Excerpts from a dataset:
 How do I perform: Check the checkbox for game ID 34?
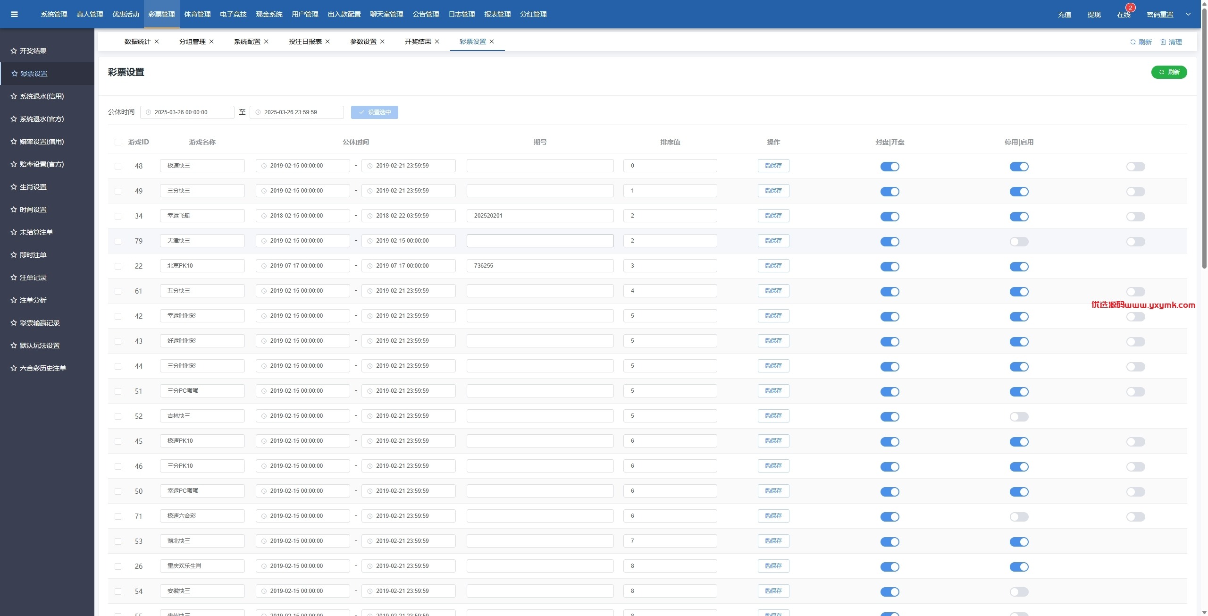118,216
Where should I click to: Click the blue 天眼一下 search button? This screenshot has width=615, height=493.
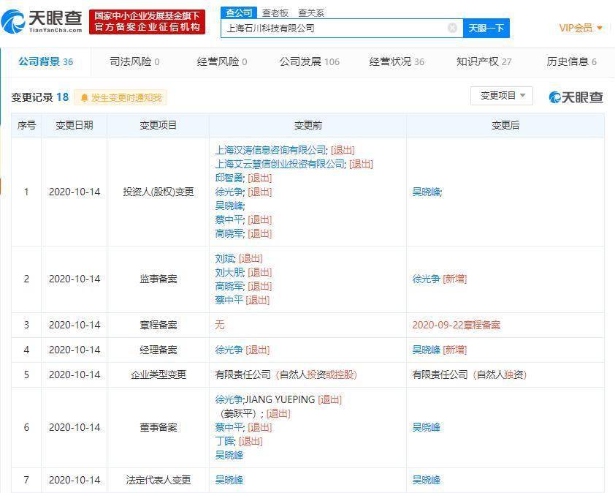point(486,27)
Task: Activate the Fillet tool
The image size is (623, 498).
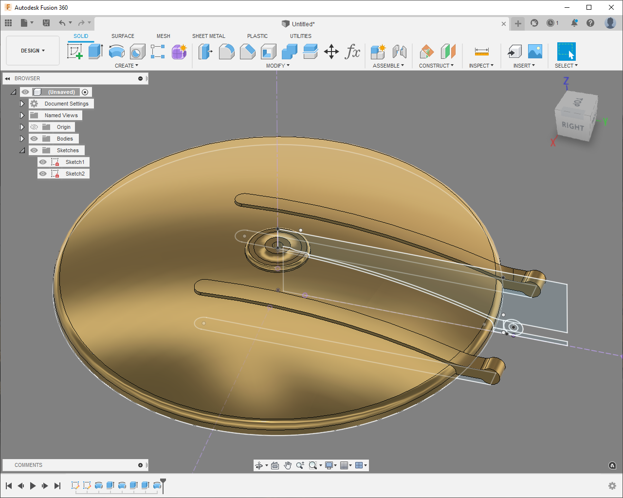Action: click(x=226, y=51)
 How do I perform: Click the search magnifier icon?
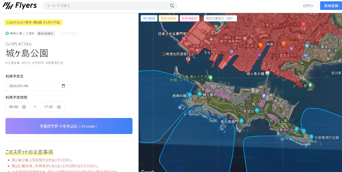172,6
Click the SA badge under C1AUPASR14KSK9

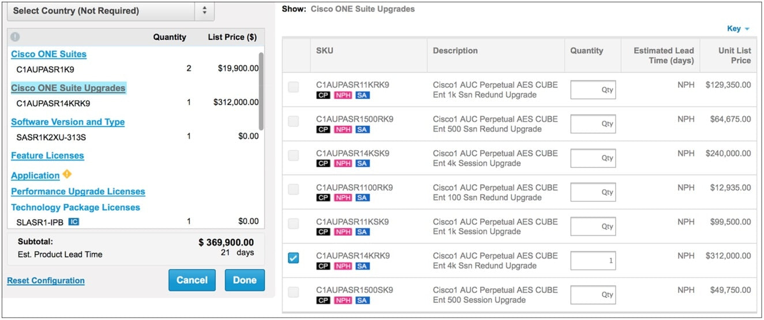[362, 163]
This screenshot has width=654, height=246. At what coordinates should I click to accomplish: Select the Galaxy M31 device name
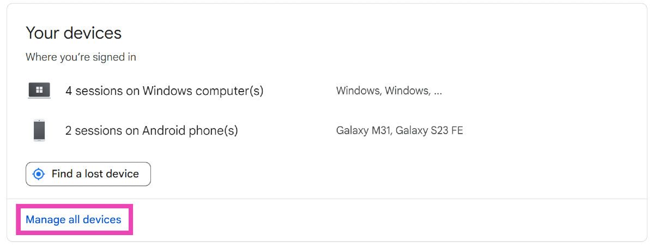[x=364, y=131]
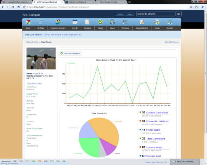Click the user profile photo
Image resolution: width=207 pixels, height=165 pixels.
pos(41,58)
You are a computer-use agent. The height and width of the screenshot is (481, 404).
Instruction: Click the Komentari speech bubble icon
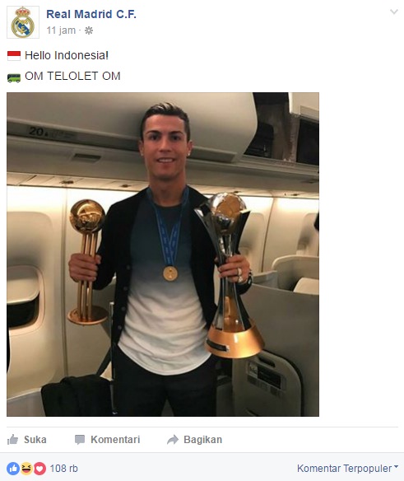tap(80, 440)
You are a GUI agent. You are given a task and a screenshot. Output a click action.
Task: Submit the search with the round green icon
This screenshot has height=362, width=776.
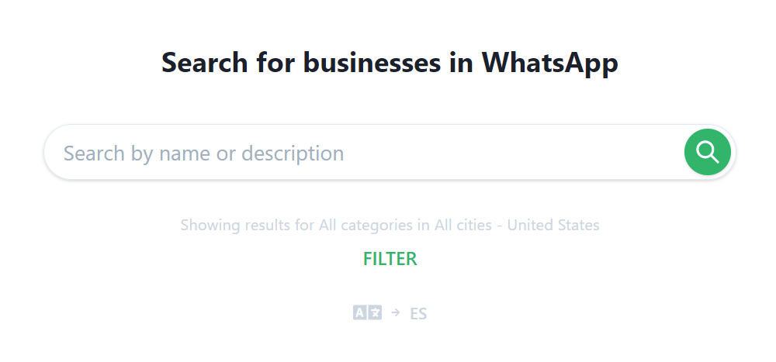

• _Directions for this task_
Report each line of the data in which "agent" occurs.

• _Task result_
You are a computer-use agent. The height and width of the screenshot is (481, 404).
You are a GUI agent. You are given a task and a screenshot. Output a click action.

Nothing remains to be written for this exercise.